Por: Ricardo Daniel Treis | 27/09/2012

Imagino a quantidade de cartas que ela vai receber agora com “ótimas ideias” de Pottermaniacs. O trecho abaixo é de entrevista dada à New Yorker.

“Dizer adeus foi como a morte pra mim, mas, de verdade, em relação à história de Harry, não tenho mais nada a escrever. Se acontecesse, seria uma exploração, e eu não seria capaz disso. Obviamente havia um apetite [do público] por oito, nove, dez livros, mas eu não conseguiria. Conheço aquele mundo tão bem que entrar e sair dele, pra mim, é como atravessar a porta da frente da minha casa.
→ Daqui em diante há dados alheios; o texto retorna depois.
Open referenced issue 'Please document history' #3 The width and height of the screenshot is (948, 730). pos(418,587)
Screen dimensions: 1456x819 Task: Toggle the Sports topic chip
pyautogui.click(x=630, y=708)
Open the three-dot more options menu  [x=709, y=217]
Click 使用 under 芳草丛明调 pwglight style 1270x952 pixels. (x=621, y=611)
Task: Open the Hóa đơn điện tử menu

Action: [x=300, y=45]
Mas eu tinha o suficiente para sete romances, e ir além seria ganância. Por isso escrevi o epílogo. Ele está levando uma vida tranquila, e fez por merecer e pronto. Dito isso, eu sempre deixei a porta aberta, porque não sou cruel. Se eu tiver alguma ideia fabulosa relacionada àquele universo, eu faria, porque adoro escrever sobre esse mundo. Mas tem que ser uma grande ideia, não pode ser algo mecânico, juntar pedaços e colá-los de novo. Sou contrária à ideia de um prelúdio ou uma sequência, nunca vi isso funcionar direito na literatura ou no cinema. Questão de gosto mesmo.”

A mulher está sentada numa mina de ouro, mas não se importa… Tenho uma profunda admiração por artistas que respeitam a essência de suas obras.